Ator coleciona reclamações de amor após 4 meses ouvindo histórias na rua

Desempregado, ele decidiu criar uma peça com histórias de pessoas anônimas que passam diariamente pelas ruas de Campo Grande.

Thailla Torres | 13/08/2019 08:55
As palavras pareciam solitárias no papel, por isso, o ator decidiu abriu mão de contemplar apenas o ‘eu’ e ir às ruas para falar do ‘outro’ e de ‘nós’. (Foto: Febraro de Oliveira)
As palavras pareciam solitárias no papel, por isso, o ator decidiu abriu mão de contemplar apenas o ‘eu’ e ir às ruas para falar do ‘outro’ e de ‘nós’. (Foto: Febraro de Oliveira)

Aos 20 anos, desempregado, Febraro de Oliveira percorre as ruas de Campo Grande cantando uma canção de Heitor Villa-Lobos, chamada Melodia Sentimental, até encontrar um banco para posicionar o seu cavalete com o aviso: “Reclama o teu amor aqui”. Sentando ele fica durante quatro horas, ouve histórias e o reclamar de quem passa.

O projeto iniciou há quatro meses e virou dramaturgia nas mãos do jovem ator. “Eu tinha apenas um cofrinho e precisava entrar em cena. Agoniado com muita coisa acontecendo com o mundo dormi e acordei no outro dia decidido a escrever uma peça”, lembra, Febraro.

As palavras pareciam solitárias no papel, por isso, o ator abriu mão de contemplar apenas o ‘eu’ e ir às ruas para falar do ‘outro’ e de ‘nós’. “Peguei o único dinheiro que tinha no meu cofre e fui comprar um cavalete. Cheguei na Praça Ary Coelho e entrei em desespero, porque achei que não iria ninguém”.

No primeiro instante, as pessoas olham desconfiadas. Febraro não se importa. Sentado ele fica sem chamar ninguém, às vezes, aproveita o tempo livre para ler um livro e escutar uma música. Na primeira meia hora, ninguém aparece. Depois, chove histórias.

“Depois de um tempo é uma pessoa atrás da outra. Já no primeiro dia, haviam quatro pessoas conversando e eu nem precisava abrir a boca, já que elas estavam dialogando entre si. Eu também não estou ali para dar conselhos, mas para ouvir as histórias que só existem quando são contadas ou lembradas”.
○ ○ ○ ○ ○
== TAREFA A ==
Segundo o texto fornecido, que aviso Febraro de Oliveira coloca no cavalete?
○ ○ ○ ○ ○
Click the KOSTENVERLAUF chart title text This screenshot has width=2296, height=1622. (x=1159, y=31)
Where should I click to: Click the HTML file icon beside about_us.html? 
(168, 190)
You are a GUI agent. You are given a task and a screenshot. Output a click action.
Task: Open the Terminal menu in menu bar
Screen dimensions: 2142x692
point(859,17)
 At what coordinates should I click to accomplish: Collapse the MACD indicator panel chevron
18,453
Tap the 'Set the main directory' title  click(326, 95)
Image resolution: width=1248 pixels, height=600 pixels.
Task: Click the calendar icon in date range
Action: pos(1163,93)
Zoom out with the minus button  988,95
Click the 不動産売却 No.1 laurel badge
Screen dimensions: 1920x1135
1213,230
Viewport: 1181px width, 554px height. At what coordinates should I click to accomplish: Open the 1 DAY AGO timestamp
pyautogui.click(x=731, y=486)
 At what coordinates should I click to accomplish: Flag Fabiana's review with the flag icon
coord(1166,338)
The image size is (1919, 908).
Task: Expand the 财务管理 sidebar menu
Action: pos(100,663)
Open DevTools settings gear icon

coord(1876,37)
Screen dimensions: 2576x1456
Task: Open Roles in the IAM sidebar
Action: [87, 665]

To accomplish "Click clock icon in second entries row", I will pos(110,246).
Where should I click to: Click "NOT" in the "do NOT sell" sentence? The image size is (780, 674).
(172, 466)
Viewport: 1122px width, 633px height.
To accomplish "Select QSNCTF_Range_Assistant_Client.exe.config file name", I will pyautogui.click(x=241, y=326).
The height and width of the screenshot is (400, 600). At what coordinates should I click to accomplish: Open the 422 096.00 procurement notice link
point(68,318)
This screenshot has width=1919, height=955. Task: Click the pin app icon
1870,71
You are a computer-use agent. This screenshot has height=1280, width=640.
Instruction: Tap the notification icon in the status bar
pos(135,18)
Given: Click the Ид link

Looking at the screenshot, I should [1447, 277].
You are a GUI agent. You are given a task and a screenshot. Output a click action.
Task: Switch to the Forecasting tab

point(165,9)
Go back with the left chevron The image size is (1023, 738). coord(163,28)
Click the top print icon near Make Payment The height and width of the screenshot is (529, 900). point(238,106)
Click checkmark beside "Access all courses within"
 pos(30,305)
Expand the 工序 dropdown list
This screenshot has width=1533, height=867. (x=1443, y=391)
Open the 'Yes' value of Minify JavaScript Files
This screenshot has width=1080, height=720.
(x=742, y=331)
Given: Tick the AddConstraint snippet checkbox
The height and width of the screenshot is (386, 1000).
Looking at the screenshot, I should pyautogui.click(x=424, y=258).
○ ○ ○ ○ ○
== TAREFA B ==
Reescreva como tabela Markdown as linhas dos registros que vão da linha com "Go back with" até o fim dos registros, com as colunas "Número" e "Linha" e sem as linhas em branco.

== RESULTADO DO EXERCÍCIO A ==
“Reclama o teu amor aqui”.

== RESULTADO DO EXERCÍCIO B ==
| Número | Linha |
|---|---|
| 1 | Go back with the left chevron The image size is (1023, 738). coord(163,28) |
| 2 | Click the top print icon near Make Payment The height and width of the screenshot is (529, 900). point(238,106) |
| 3 | Click checkmark beside "Access all courses within" |
| 4 |  pos(30,305) |
| 5 | Expand the 工序 dropdown list |
| 6 | This screenshot has width=1533, height=867. (x=1443, y=391) |
| 7 | Open the 'Yes' value of Minify JavaScript Files |
| 8 | This screenshot has width=1080, height=720. |
| 9 | (x=742, y=331) |
| 10 | Given: Tick the AddConstraint snippet checkbox |
| 11 | The height and width of the screenshot is (386, 1000). |
| 12 | Looking at the screenshot, I should pyautogui.click(x=424, y=258). |